Changes in habits can be a sign of cheating. Not always but it is one of those things that often happens so he may be seeing these changes and got that in his head. Not sure how you can reassure him other than tell him that it's to feel good about yourself and that you're not trying impress anybody except him. Also set some boundaries with him when he talks down to you because that shouldn't be happening. There are many helpful articles on how to set boundaries, what it is and isn't.
@midnightrose good advice.
He sounds toxic. Tell him you're trying to look sexy for him and if he can't wrap his head around that then you might have to 👋 goodbye
Wiseacre · F
Totally..@BeefySenpie
SoulAsylum · 31-35, M
@BeefySenpie that word toxic is overused. Drastic change eould make one wonder about cheating. People these days are so quick to drop someone rather thsn putting in the work to work things out.

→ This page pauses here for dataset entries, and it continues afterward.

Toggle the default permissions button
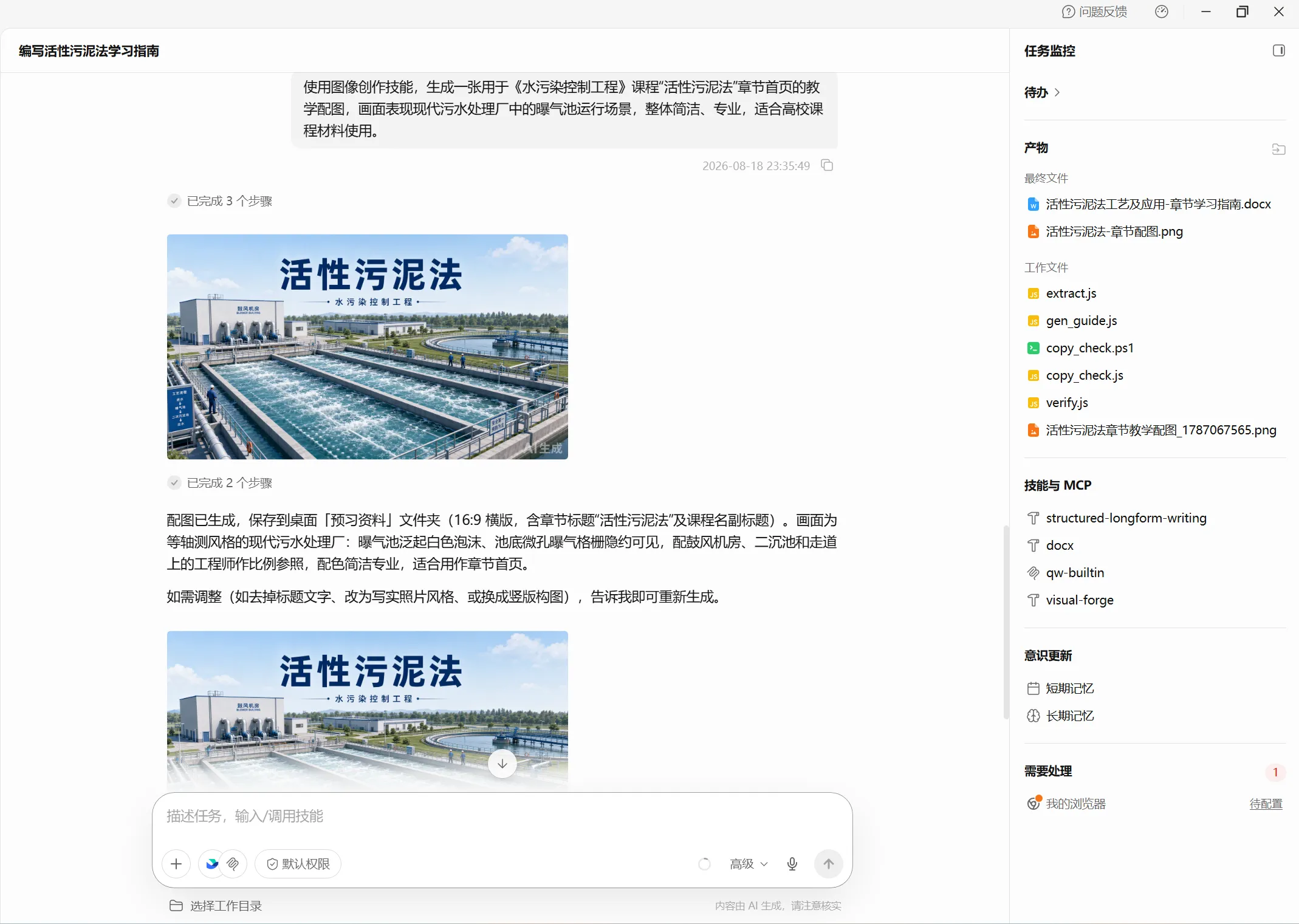 click(298, 864)
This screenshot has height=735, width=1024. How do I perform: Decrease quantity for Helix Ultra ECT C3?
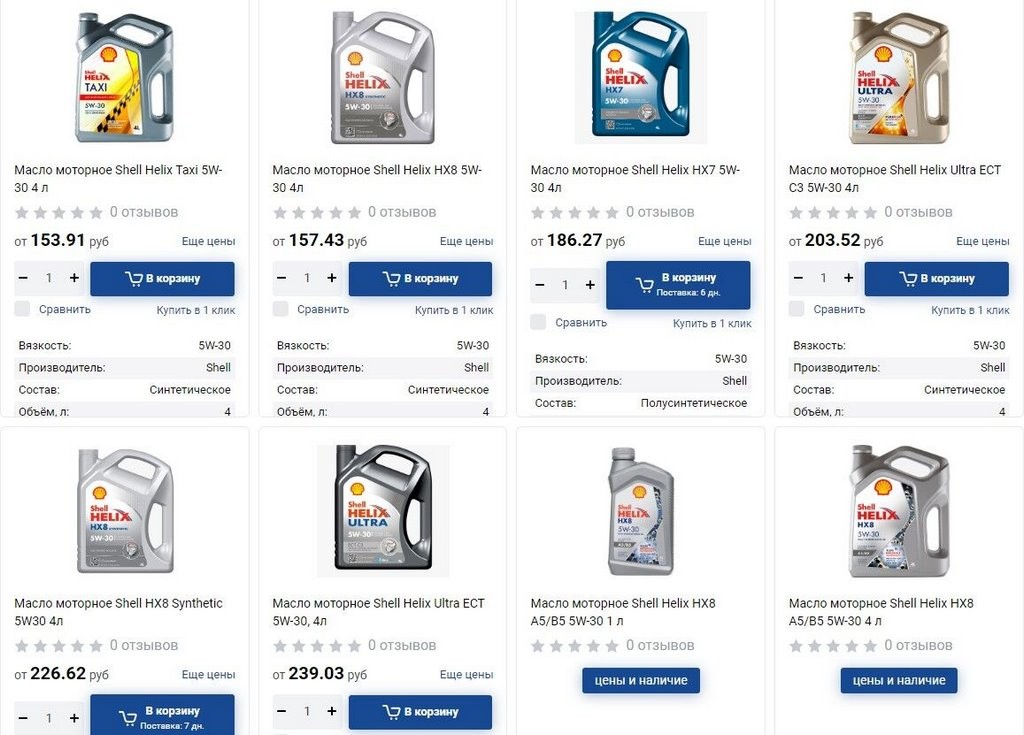tap(798, 278)
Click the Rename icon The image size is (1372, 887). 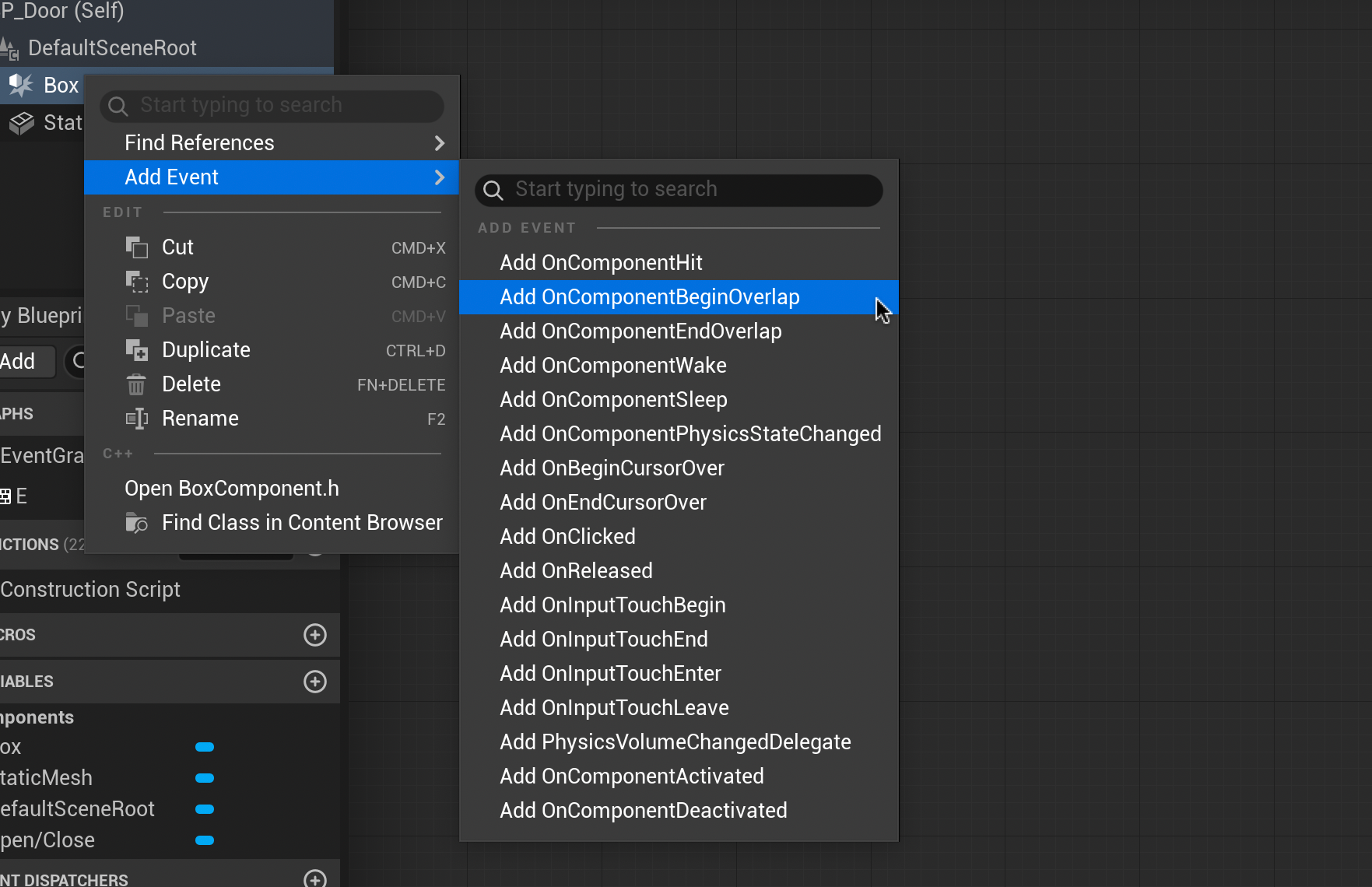(x=137, y=419)
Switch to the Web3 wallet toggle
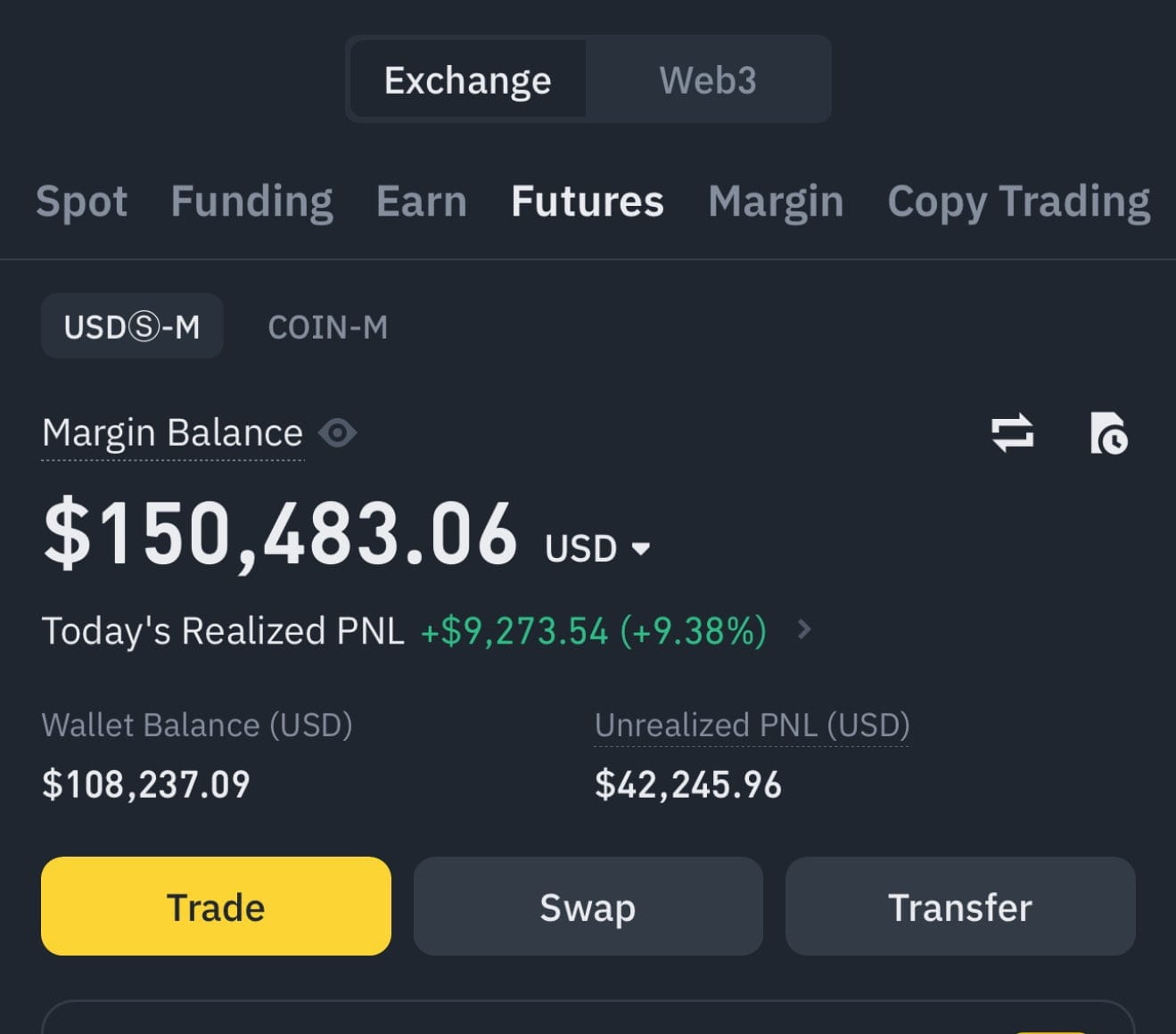 (x=708, y=80)
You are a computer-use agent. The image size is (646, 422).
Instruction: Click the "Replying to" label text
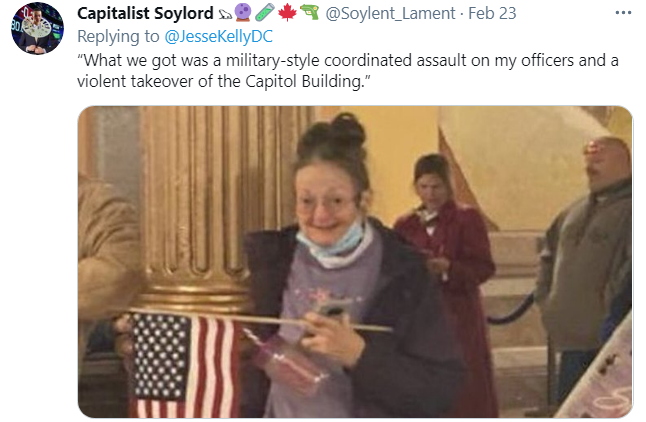click(x=118, y=37)
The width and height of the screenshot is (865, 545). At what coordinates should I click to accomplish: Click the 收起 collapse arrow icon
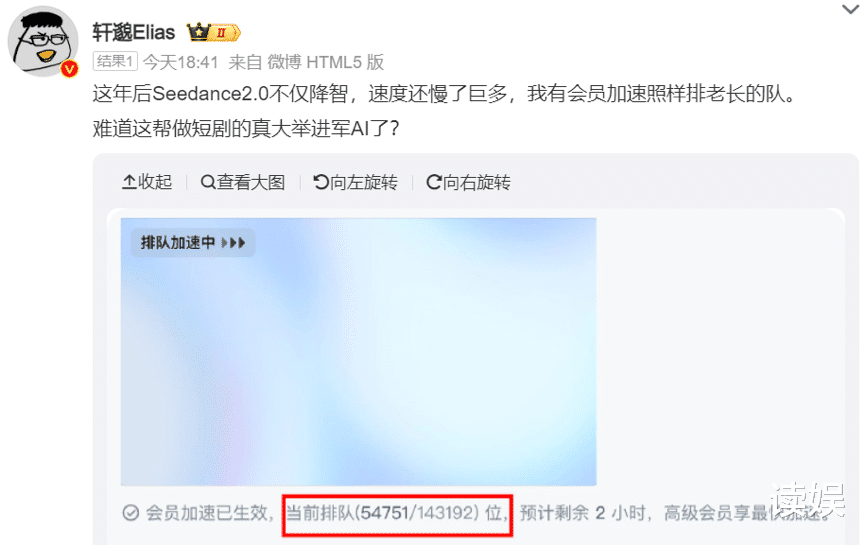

@SoulAsylum Then pose the question directly if you're doubting your partner's loyalty instead of phrasing it in an accusatory way like he was. That's the toxic part. If you read carefully you'd also see I told her to communicate the changes are for him first, before dropping anyone
4meAndyou · F
I would suggest dragging him in to see a couples counselor with you. He is creating the problem which might destroy your marriage. The very LEAST he can do is justify his shit-headedness to a professional counselor.
CestManan · 46-50, F
Strange. Most men do not really care what their wife looks like once they have been together more than a few months.

The hard reality about our looks is that after about 30, they start to fade. I look at my photos from when I was 35 and think, "Wow i looked so much younger".
carpediem · 61-69, M
I’d be cheering you on. He’ll get over it. He either goes with the program, or his wildest dreams will come true and he’ll be outside looking in.
Start living for a month as low maintenance and filthy smelly clothes.

Stink as much as you can and than ask him, which one you prefer my love.
Wiseacre · F
He’s worried other men will be more attracted to u...do ur thing...it’s not ur problem! HIS!
DDonde · 31-35, M
You do you.
iamonfire696 · 41-45, F
Go to couples counselling about this if you have sat down and seriously talked to him about why you made these changes. He’s the love of your life so it’s worth going to counselling.